A commonly used diagnostic criterion is the ratio of the thickness of the trabeculated layer to the thickness of the compacted layer (T/C). To identify left ventricular non-compaction echocardiography requires the T/C to be >2.0 at end systole and >2.3 at end diastole in CMRI using the short-axis plane.[17] The apex is commonly excluded due to its very thin myocardium.[18]

On cine imaging [Video 8, Figure 11], prominent LV trabeculations with deep intertrabecular recesses are Indicative of diffuse non-compacted areas in the mid-ventricular and apical LV wall, along with marked LV dilation and global hypokinesis.

Video 8: 53-year-old female with progressive dyspnea, diagnosed with myocardial non-compaction. 3 T CMRI mid-ventricular short-axis views with SSFP cine imaging (upper row) demonstrate dilated and hypokinetic left ventricle with extensive areas of non-compacted myocardium, more accentuated in the lateral wall. Delayed enhancement inversion recovery (DEIR) imaging (lower row) shows no abnormal areas of hyperenhancement.
Figure 11: Comparison of (a) normal myocardial compaction of an asymptomatic 58-year-old female with (b and c) a 53-year-old female with progressive dyspnea diagnosed with myocardial non-compaction. (b) SSFP imaging demonstrates a diffusely thickened and hypertrabeculated non-compacted layer of the myocardium at the left mid-ventricle, more accentuated in the lateral wall. (c) As illustrated by DEIR, no abnormal areas of hyperenhancement are seen.

The described macroscopic LGE patterns in LVNC are non-specific, including subendocardial, intramyocardial and transmural enhancement patterns.[19]

The prominent myocardial trabeculae and deep recesses found in LVNC lead to a stagnant blood flow, resulting in the formation of clots in the left ventricle and thromboembolic events in 21–38% of all patients.[20]

Myocardial iron overload

Systemic iron overload due to hemosiderosis and transfusion-dependent anemias can lead to cardiac Involvement with dilated or restrictive cardiomyopathy. Iron chelation therapy is guided by CMR T2* relaxometry. CMRI detects iron indirectly. The paramagnetic effects of stored iron in the form of ferritin and hemosiderin cause signal loss in the affected tissues. Iron deposits cause surrounding water protons to lose phase coherence and local irregularities in the magnetic field leading to signal loss and shorter relaxation times on T1, T2, and T2* sequences. Times represent higher myocardial iron content and more advanced disease.[21] Iron overload in the heart is “defined” as an RT2* <20 ms.[22] Single short-axis views are used for myocardial T2* measurements, as shown in Figure 12.
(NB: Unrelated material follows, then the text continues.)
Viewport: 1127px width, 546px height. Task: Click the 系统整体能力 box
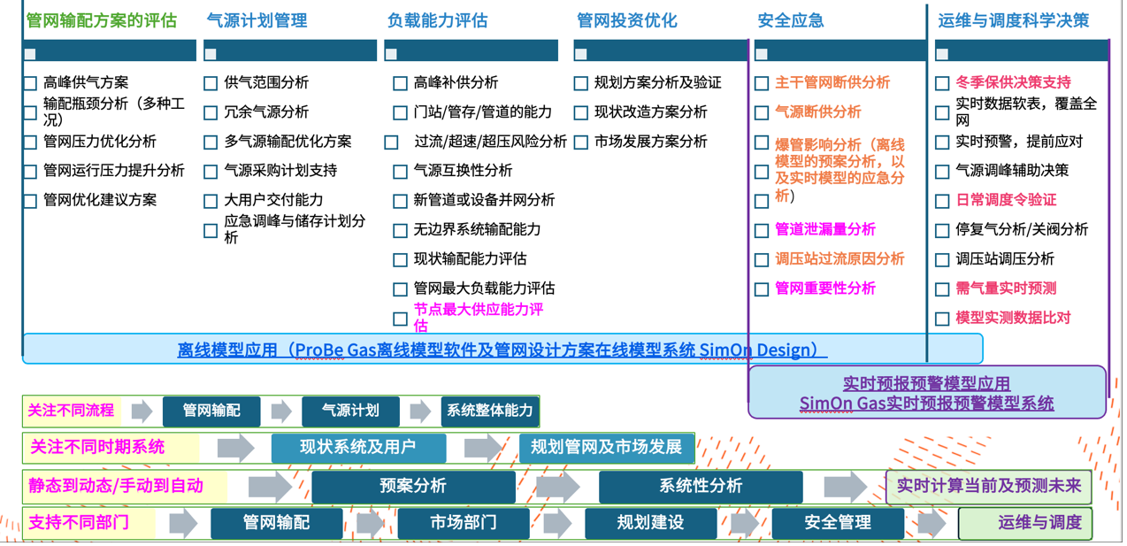(x=489, y=411)
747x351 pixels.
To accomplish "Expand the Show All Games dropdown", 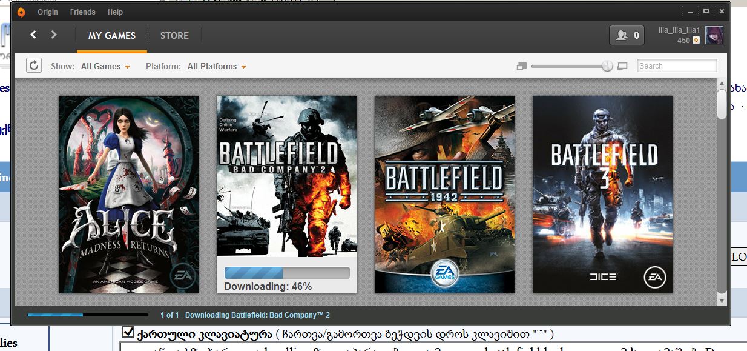I will click(105, 66).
Figure 12: Graphic representation of T2* darkening in the heart. Average signal intensity (arbitrary units) is plotted as function of echo time (milliseconds). Representative signal intensity of two hearts are shown at increasing echo times (TE) from 2.59 to 27.12 ms. Heart 1 (green) has normal iron levels, remains with high signal intensity, and shows a shallow decay curve, whereas heart 2 with iron overload (brown) shows a more rapid decay curve.


Non-ischemic cardiomyopathy is a group of heterogeneous diseases. Determining the particular cause requires clinical correlation and often myocardial biopsy. Through a wide range of sequences, CMRI offers a unique non-invasive tool that allows in vivo tissue characterization distinguishing edema from fat, fibrosis, and myocardial infiltration. CMRI allows quantification of functional impairment and differentiates ischemic from non-ischemic caused based on various enhancement patterns. Therefore CMRI is an excellent complementary imaging tool in assessing the morphologic and functional characteristics of various cardiomyopathies.